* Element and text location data
+--
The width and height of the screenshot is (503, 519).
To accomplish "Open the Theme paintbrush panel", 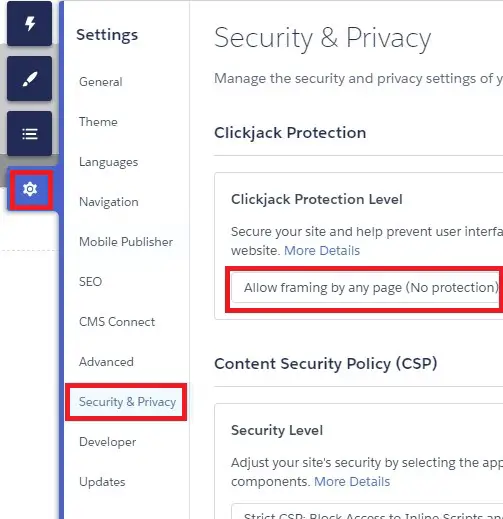I will pos(29,79).
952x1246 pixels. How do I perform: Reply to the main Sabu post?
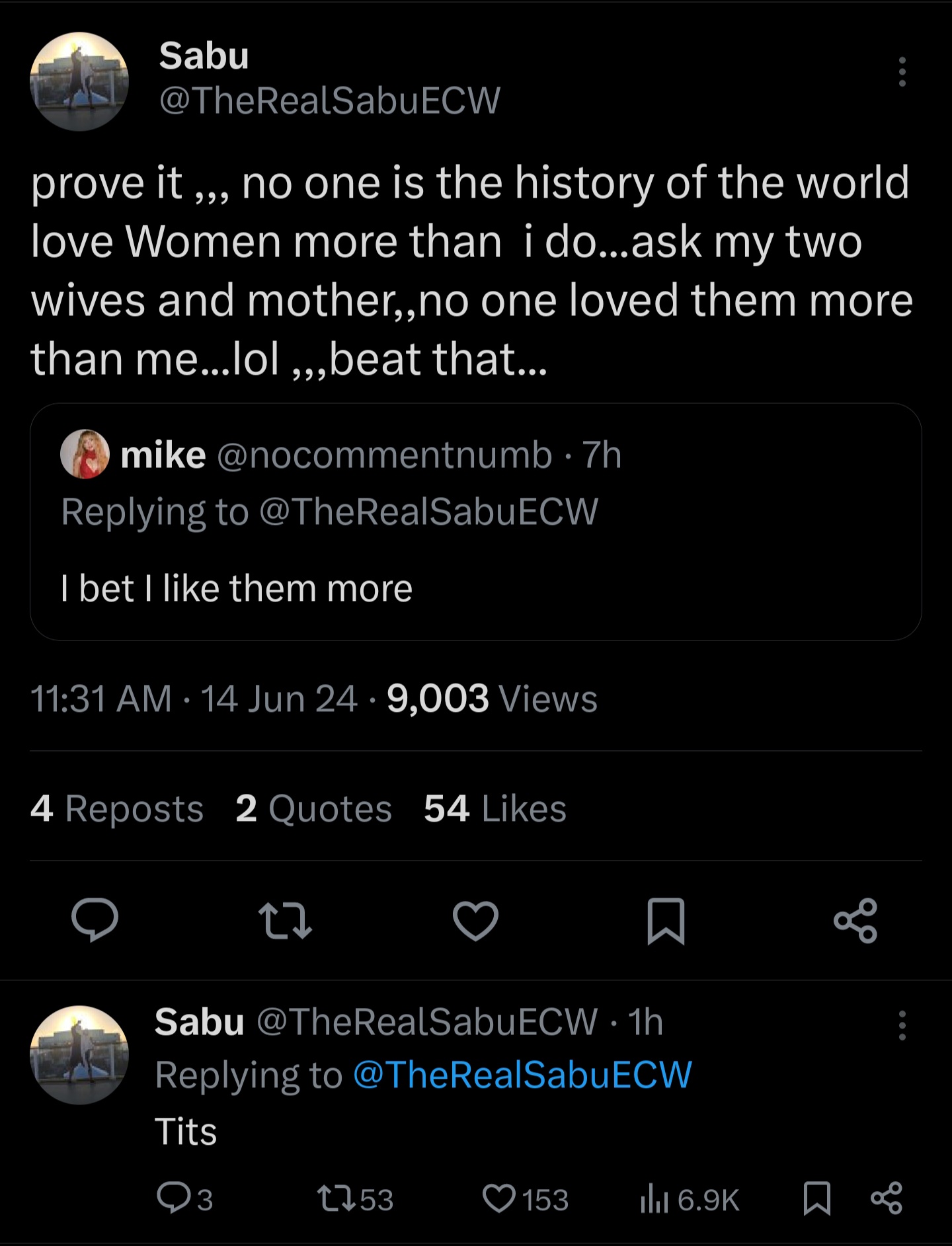click(x=95, y=919)
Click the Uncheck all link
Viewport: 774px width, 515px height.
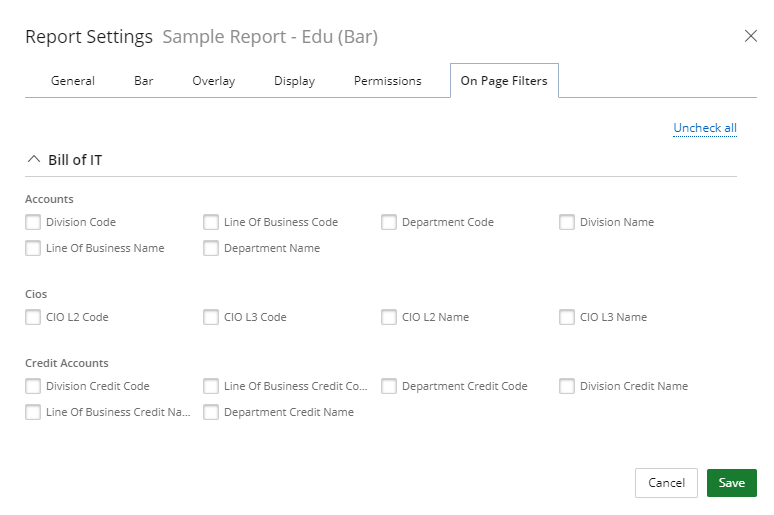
+--
* Exercise details
Copy the rows again word for word, from the line containing "Click the Uncheck all link" through the end of the rows. Leave the pictures out of your answer.

* Solution for this problem
Click the Uncheck all link
Viewport: 774px width, 515px height.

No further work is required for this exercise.